*Set task*
Rewrite the records below, changing every "You are a GUI agent" to "You are an interface agent" and leaving everything else as it is.

*Given data*
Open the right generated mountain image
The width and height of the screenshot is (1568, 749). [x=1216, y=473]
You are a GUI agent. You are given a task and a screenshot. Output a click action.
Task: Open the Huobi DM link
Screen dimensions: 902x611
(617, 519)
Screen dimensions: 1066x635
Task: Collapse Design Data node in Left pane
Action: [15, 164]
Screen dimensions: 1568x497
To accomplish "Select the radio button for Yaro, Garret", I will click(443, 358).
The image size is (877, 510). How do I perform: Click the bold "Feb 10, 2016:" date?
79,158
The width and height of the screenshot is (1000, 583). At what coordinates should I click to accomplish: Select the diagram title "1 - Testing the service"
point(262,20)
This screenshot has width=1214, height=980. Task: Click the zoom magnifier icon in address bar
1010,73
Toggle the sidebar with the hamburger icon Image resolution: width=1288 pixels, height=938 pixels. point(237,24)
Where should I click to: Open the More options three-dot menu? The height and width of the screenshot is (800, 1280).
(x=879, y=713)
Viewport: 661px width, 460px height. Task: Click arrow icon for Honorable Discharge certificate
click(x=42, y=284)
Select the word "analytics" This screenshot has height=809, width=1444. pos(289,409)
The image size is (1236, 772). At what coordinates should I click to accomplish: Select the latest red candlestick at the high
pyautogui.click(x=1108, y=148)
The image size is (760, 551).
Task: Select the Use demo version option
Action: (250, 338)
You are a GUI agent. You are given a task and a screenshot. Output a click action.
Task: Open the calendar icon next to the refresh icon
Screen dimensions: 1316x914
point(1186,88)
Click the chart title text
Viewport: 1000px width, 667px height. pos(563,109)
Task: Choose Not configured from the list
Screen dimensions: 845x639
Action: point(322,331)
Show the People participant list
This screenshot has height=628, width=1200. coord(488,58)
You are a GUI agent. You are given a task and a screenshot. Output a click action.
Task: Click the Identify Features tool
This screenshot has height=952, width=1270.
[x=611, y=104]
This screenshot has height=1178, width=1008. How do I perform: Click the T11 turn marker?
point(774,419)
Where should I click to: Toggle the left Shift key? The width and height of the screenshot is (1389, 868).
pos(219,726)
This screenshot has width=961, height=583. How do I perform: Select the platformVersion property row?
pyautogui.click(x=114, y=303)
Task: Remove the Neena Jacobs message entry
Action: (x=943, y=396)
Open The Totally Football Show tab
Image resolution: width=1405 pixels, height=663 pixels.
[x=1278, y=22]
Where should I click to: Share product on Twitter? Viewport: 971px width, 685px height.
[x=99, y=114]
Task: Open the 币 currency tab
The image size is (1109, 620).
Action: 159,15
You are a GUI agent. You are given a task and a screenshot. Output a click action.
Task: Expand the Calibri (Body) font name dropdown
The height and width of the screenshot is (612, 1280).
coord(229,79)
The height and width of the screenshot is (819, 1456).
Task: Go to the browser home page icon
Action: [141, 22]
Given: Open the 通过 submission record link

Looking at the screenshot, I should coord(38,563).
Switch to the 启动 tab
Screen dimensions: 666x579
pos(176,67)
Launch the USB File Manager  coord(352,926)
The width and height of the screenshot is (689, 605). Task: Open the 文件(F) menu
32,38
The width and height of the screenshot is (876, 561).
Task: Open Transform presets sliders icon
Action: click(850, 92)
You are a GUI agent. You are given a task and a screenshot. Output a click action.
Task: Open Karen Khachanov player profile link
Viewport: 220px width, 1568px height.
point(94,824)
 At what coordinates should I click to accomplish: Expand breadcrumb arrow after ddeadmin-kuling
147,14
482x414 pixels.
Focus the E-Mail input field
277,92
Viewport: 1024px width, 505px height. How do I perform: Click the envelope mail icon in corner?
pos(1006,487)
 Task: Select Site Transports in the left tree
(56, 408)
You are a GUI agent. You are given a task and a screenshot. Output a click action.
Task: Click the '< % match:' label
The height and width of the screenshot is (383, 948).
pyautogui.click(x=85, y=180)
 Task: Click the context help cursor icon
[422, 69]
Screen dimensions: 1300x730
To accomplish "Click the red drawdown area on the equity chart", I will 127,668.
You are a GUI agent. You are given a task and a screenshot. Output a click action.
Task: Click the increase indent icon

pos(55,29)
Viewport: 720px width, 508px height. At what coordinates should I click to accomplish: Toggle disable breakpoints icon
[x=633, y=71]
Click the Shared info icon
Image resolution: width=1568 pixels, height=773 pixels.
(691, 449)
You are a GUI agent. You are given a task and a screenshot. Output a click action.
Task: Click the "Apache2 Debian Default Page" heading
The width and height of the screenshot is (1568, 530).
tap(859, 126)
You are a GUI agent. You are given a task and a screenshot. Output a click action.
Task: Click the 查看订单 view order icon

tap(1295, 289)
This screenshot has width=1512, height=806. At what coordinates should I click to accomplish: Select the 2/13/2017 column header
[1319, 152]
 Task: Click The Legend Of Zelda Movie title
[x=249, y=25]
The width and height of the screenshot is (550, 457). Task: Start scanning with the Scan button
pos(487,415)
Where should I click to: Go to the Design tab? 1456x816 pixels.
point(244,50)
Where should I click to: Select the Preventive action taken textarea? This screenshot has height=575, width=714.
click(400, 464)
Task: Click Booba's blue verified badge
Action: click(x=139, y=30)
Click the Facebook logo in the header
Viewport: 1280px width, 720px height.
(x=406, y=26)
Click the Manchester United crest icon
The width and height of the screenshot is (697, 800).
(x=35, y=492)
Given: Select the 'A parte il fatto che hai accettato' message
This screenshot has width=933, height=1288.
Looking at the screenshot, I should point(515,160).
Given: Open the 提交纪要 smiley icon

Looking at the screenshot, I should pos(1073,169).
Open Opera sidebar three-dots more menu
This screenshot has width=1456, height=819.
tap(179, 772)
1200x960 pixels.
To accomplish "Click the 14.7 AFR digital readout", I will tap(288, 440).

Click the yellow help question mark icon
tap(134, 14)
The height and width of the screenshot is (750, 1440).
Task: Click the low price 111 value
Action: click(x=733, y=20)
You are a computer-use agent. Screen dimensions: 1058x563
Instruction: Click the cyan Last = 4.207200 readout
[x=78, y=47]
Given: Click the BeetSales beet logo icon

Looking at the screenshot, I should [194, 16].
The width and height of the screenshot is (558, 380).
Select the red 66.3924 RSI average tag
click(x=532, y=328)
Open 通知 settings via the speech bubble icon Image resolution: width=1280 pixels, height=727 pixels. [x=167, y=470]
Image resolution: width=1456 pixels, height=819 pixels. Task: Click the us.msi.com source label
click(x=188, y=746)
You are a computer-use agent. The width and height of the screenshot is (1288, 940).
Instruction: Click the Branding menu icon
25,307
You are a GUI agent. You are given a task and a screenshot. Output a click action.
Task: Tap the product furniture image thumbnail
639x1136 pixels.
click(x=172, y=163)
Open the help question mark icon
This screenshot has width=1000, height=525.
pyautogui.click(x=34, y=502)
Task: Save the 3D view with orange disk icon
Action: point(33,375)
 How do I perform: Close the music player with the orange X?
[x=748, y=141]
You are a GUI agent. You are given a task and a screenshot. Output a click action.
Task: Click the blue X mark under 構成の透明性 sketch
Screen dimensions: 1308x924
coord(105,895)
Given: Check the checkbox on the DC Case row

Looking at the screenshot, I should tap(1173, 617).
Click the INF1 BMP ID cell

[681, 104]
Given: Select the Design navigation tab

*The solution*
Open the right generated mountain image
The width and height of the screenshot is (1568, 749). [x=1216, y=473]
You are an interface agent. You are given a task and a screenshot. Output a click action.
Task: Open the Huobi DM link
Screen dimensions: 902x611
(617, 519)
Screen dimensions: 1066x635
Task: Collapse Design Data node in Left pane
Action: [15, 164]
Screen dimensions: 1568x497
To accomplish "Select the radio button for Yaro, Garret", I will click(443, 358).
The image size is (877, 510). How do I perform: Click the bold "Feb 10, 2016:" date?
79,158
The width and height of the screenshot is (1000, 583). At what coordinates should I click to accomplish: Select the diagram title "1 - Testing the service"
point(262,20)
This screenshot has width=1214, height=980. Task: Click the zoom magnifier icon in address bar
1010,73
Toggle the sidebar with the hamburger icon Image resolution: width=1288 pixels, height=938 pixels. point(237,24)
Where should I click to: Open the More options three-dot menu? The height and width of the screenshot is (800, 1280).
(x=879, y=713)
Viewport: 661px width, 460px height. Task: Click arrow icon for Honorable Discharge certificate
click(x=42, y=284)
Select the word "analytics" This screenshot has height=809, width=1444. pos(289,409)
The image size is (1236, 772). At what coordinates should I click to accomplish: Select the latest red candlestick at the high
pyautogui.click(x=1108, y=148)
The image size is (760, 551).
Task: Select the Use demo version option
Action: (250, 338)
You are an interface agent. You are given a task and a screenshot. Output a click action.
Task: Open the calendar icon next to the refresh icon
Screen dimensions: 1316x914
point(1186,88)
Click the chart title text
Viewport: 1000px width, 667px height. pos(563,109)
Task: Choose Not configured from the list
Screen dimensions: 845x639
Action: point(322,331)
Show the People participant list
This screenshot has height=628, width=1200. coord(488,58)
You are an interface agent. You are given a task and a screenshot. Output a click action.
Task: Click the Identify Features tool
This screenshot has height=952, width=1270.
[x=611, y=104]
This screenshot has height=1178, width=1008. How do I perform: Click the T11 turn marker?
point(774,419)
Where should I click to: Toggle the left Shift key? The width and height of the screenshot is (1389, 868).
pos(219,726)
This screenshot has width=961, height=583. How do I perform: Select the platformVersion property row?
pyautogui.click(x=114, y=303)
Task: Remove the Neena Jacobs message entry
Action: (x=943, y=396)
Open The Totally Football Show tab
Image resolution: width=1405 pixels, height=663 pixels.
[x=1278, y=22]
Where should I click to: Share product on Twitter? Viewport: 971px width, 685px height.
[x=99, y=114]
Task: Open the 币 currency tab
The image size is (1109, 620).
Action: 159,15
You are an interface agent. You are given a task and a screenshot. Output a click action.
Task: Expand the Calibri (Body) font name dropdown
The height and width of the screenshot is (612, 1280).
coord(229,79)
The height and width of the screenshot is (819, 1456).
Task: Go to the browser home page icon
Action: [141, 22]
Given: Open the 通过 submission record link

Looking at the screenshot, I should coord(38,563).
Switch to the 启动 tab
Screen dimensions: 666x579
pos(176,67)
Launch the USB File Manager  coord(352,926)
The width and height of the screenshot is (689, 605). Task: Open the 文件(F) menu
32,38
The width and height of the screenshot is (876, 561).
Task: Open Transform presets sliders icon
Action: click(850, 92)
You are an interface agent. You are given a task and a screenshot. Output a click action.
Task: Open Karen Khachanov player profile link
Viewport: 220px width, 1568px height.
point(94,824)
 At what coordinates should I click to accomplish: Expand breadcrumb arrow after ddeadmin-kuling
147,14
482x414 pixels.
Focus the E-Mail input field
277,92
Viewport: 1024px width, 505px height. How do I perform: Click the envelope mail icon in corner?
pos(1006,487)
 Task: Select Site Transports in the left tree
(56, 408)
You are an interface agent. You are given a task and a screenshot. Output a click action.
Task: Click the '< % match:' label
The height and width of the screenshot is (383, 948).
pyautogui.click(x=85, y=180)
 Task: Click the context help cursor icon
[422, 69]
Screen dimensions: 1300x730
To accomplish "Click the red drawdown area on the equity chart", I will 127,668.
You are an interface agent. You are given a task and a screenshot. Output a click action.
Task: Click the increase indent icon

pos(55,29)
Viewport: 720px width, 508px height. At what coordinates should I click to accomplish: Toggle disable breakpoints icon
[x=633, y=71]
Click the Shared info icon
Image resolution: width=1568 pixels, height=773 pixels.
(691, 449)
You are an interface agent. You are given a task and a screenshot. Output a click action.
Task: Click the "Apache2 Debian Default Page" heading
The width and height of the screenshot is (1568, 530).
tap(859, 126)
You are an interface agent. You are given a task and a screenshot. Output a click action.
Task: Click the 查看订单 view order icon

tap(1295, 289)
This screenshot has width=1512, height=806. At what coordinates should I click to accomplish: Select the 2/13/2017 column header
[1319, 152]
 Task: Click The Legend Of Zelda Movie title
[x=249, y=25]
The width and height of the screenshot is (550, 457). Task: Start scanning with the Scan button
pos(487,415)
Where should I click to: Go to the Design tab? 1456x816 pixels.
point(244,50)
Where should I click to: Select the Preventive action taken textarea? This screenshot has height=575, width=714.
click(400, 464)
Task: Click Booba's blue verified badge
Action: click(x=139, y=30)
Click the Facebook logo in the header
Viewport: 1280px width, 720px height.
(x=406, y=26)
Click the Manchester United crest icon
The width and height of the screenshot is (697, 800).
(x=35, y=492)
Given: Select the 'A parte il fatto che hai accettato' message
This screenshot has width=933, height=1288.
Looking at the screenshot, I should point(515,160).
Given: Open the 提交纪要 smiley icon

Looking at the screenshot, I should pos(1073,169).
Open Opera sidebar three-dots more menu
This screenshot has width=1456, height=819.
tap(179, 772)
1200x960 pixels.
To accomplish "Click the 14.7 AFR digital readout", I will tap(288, 440).

Click the yellow help question mark icon
tap(134, 14)
The height and width of the screenshot is (750, 1440).
Task: Click the low price 111 value
Action: click(x=733, y=20)
You are a computer-use agent. Screen dimensions: 1058x563
Instruction: Click the cyan Last = 4.207200 readout
[x=78, y=47]
Given: Click the BeetSales beet logo icon

Looking at the screenshot, I should [194, 16].
The width and height of the screenshot is (558, 380).
Select the red 66.3924 RSI average tag
click(x=532, y=328)
Open 通知 settings via the speech bubble icon Image resolution: width=1280 pixels, height=727 pixels. [x=167, y=470]
Image resolution: width=1456 pixels, height=819 pixels. Task: Click the us.msi.com source label
click(x=188, y=746)
You are a computer-use agent. The width and height of the screenshot is (1288, 940).
Instruction: Click the Branding menu icon
25,307
You are an interface agent. You are given a task and a screenshot. Output a click action.
Task: Tap the product furniture image thumbnail
639x1136 pixels.
click(x=172, y=163)
Open the help question mark icon
This screenshot has width=1000, height=525.
pyautogui.click(x=34, y=502)
Task: Save the 3D view with orange disk icon
Action: point(33,375)
 How do I perform: Close the music player with the orange X?
[x=748, y=141]
You are an interface agent. You are given a task and a screenshot. Output a click action.
Task: Click the blue X mark under 構成の透明性 sketch
Screen dimensions: 1308x924
coord(105,895)
Given: Check the checkbox on the DC Case row

Looking at the screenshot, I should tap(1173, 617).
Click the INF1 BMP ID cell

[681, 104]
Given: Select the Design navigation tab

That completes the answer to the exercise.